● Task goal: Repeat the entries that follow from start to finish, keeping every character.

● Dataset entries:
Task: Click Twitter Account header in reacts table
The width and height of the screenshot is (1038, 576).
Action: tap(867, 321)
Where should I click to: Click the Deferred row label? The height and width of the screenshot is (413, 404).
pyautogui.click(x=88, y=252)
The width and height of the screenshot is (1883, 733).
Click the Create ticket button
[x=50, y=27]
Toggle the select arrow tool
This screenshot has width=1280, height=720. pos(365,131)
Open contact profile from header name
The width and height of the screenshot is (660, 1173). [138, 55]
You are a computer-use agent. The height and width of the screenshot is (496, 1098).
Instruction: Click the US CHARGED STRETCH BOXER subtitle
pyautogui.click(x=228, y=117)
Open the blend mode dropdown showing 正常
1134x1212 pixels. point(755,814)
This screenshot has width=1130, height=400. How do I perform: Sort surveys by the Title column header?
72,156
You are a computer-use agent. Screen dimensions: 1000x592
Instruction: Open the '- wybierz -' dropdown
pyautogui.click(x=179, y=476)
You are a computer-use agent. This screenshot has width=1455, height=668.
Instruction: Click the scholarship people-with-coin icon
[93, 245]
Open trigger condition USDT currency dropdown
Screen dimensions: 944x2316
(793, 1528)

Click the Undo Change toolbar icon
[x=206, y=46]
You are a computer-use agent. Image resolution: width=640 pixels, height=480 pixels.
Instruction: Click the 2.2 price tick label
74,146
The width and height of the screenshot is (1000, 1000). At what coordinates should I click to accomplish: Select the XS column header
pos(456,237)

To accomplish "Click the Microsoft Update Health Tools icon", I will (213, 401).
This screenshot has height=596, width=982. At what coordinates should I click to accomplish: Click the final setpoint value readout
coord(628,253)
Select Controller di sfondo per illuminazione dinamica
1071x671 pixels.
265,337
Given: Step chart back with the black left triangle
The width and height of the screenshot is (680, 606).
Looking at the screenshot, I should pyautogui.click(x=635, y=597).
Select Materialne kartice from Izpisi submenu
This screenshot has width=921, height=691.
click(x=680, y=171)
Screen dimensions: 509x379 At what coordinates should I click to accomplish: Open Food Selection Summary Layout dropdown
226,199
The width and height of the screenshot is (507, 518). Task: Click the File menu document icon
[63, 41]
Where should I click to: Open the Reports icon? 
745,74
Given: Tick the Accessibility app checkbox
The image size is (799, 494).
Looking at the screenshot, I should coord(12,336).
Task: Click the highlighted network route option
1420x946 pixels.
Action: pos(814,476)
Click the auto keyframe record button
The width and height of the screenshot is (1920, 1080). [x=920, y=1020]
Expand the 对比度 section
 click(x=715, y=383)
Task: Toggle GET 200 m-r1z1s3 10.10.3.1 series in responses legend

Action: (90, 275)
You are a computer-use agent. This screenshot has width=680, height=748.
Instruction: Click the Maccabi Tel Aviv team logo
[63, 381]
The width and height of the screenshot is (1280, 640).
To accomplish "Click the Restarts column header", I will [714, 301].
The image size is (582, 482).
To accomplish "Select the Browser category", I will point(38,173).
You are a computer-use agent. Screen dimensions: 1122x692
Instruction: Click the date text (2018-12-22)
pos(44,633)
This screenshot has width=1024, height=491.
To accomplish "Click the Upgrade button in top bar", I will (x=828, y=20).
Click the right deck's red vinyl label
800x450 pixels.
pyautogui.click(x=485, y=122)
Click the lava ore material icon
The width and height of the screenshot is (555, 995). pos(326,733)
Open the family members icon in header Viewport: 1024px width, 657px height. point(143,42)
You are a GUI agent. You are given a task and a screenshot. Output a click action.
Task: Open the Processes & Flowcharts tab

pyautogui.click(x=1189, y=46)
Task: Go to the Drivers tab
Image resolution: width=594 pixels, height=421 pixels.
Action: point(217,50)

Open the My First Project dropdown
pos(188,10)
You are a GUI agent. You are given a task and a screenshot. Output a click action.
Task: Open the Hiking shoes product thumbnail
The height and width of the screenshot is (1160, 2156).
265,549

● Task solution:
Task: Click Twitter Account header in reacts table
The width and height of the screenshot is (1038, 576).
Action: tap(867, 321)
Where should I click to: Click the Deferred row label? The height and width of the screenshot is (413, 404).
pyautogui.click(x=88, y=252)
The width and height of the screenshot is (1883, 733).
Click the Create ticket button
[x=50, y=27]
Toggle the select arrow tool
This screenshot has width=1280, height=720. pos(365,131)
Open contact profile from header name
The width and height of the screenshot is (660, 1173). [138, 55]
You are a computer-use agent. The height and width of the screenshot is (496, 1098).
Instruction: Click the US CHARGED STRETCH BOXER subtitle
pyautogui.click(x=228, y=117)
Open the blend mode dropdown showing 正常
1134x1212 pixels. point(755,814)
This screenshot has width=1130, height=400. How do I perform: Sort surveys by the Title column header?
72,156
You are a computer-use agent. Screen dimensions: 1000x592
Instruction: Open the '- wybierz -' dropdown
pyautogui.click(x=179, y=476)
You are a computer-use agent. This screenshot has width=1455, height=668.
Instruction: Click the scholarship people-with-coin icon
[93, 245]
Open trigger condition USDT currency dropdown
Screen dimensions: 944x2316
(793, 1528)

Click the Undo Change toolbar icon
[x=206, y=46]
You are a computer-use agent. Image resolution: width=640 pixels, height=480 pixels.
Instruction: Click the 2.2 price tick label
74,146
The width and height of the screenshot is (1000, 1000). At what coordinates should I click to accomplish: Select the XS column header
pos(456,237)

To accomplish "Click the Microsoft Update Health Tools icon", I will (213, 401).
This screenshot has height=596, width=982. At what coordinates should I click to accomplish: Click the final setpoint value readout
coord(628,253)
Select Controller di sfondo per illuminazione dinamica
1071x671 pixels.
265,337
Given: Step chart back with the black left triangle
The width and height of the screenshot is (680, 606).
Looking at the screenshot, I should pyautogui.click(x=635, y=597).
Select Materialne kartice from Izpisi submenu
This screenshot has width=921, height=691.
click(x=680, y=171)
Screen dimensions: 509x379 At what coordinates should I click to accomplish: Open Food Selection Summary Layout dropdown
226,199
The width and height of the screenshot is (507, 518). Task: Click the File menu document icon
[63, 41]
Where should I click to: Open the Reports icon? 
745,74
Given: Tick the Accessibility app checkbox
The image size is (799, 494).
Looking at the screenshot, I should coord(12,336).
Task: Click the highlighted network route option
1420x946 pixels.
Action: pos(814,476)
Click the auto keyframe record button
The width and height of the screenshot is (1920, 1080). [x=920, y=1020]
Expand the 对比度 section
 click(x=715, y=383)
Task: Toggle GET 200 m-r1z1s3 10.10.3.1 series in responses legend

Action: (90, 275)
You are a computer-use agent. This screenshot has width=680, height=748.
Instruction: Click the Maccabi Tel Aviv team logo
[63, 381]
The width and height of the screenshot is (1280, 640).
To accomplish "Click the Restarts column header", I will [714, 301].
The image size is (582, 482).
To accomplish "Select the Browser category", I will point(38,173).
You are a computer-use agent. Screen dimensions: 1122x692
Instruction: Click the date text (2018-12-22)
pos(44,633)
This screenshot has width=1024, height=491.
To accomplish "Click the Upgrade button in top bar", I will (x=828, y=20).
Click the right deck's red vinyl label
800x450 pixels.
pyautogui.click(x=485, y=122)
Click the lava ore material icon
The width and height of the screenshot is (555, 995). pos(326,733)
Open the family members icon in header Viewport: 1024px width, 657px height. point(143,42)
You are a GUI agent. You are given a task and a screenshot. Output a click action.
Task: Open the Processes & Flowcharts tab

pyautogui.click(x=1189, y=46)
Task: Go to the Drivers tab
Image resolution: width=594 pixels, height=421 pixels.
Action: point(217,50)

Open the My First Project dropdown
pos(188,10)
You are a GUI agent. You are given a task and a screenshot. Output a click action.
Task: Open the Hiking shoes product thumbnail
The height and width of the screenshot is (1160, 2156).
265,549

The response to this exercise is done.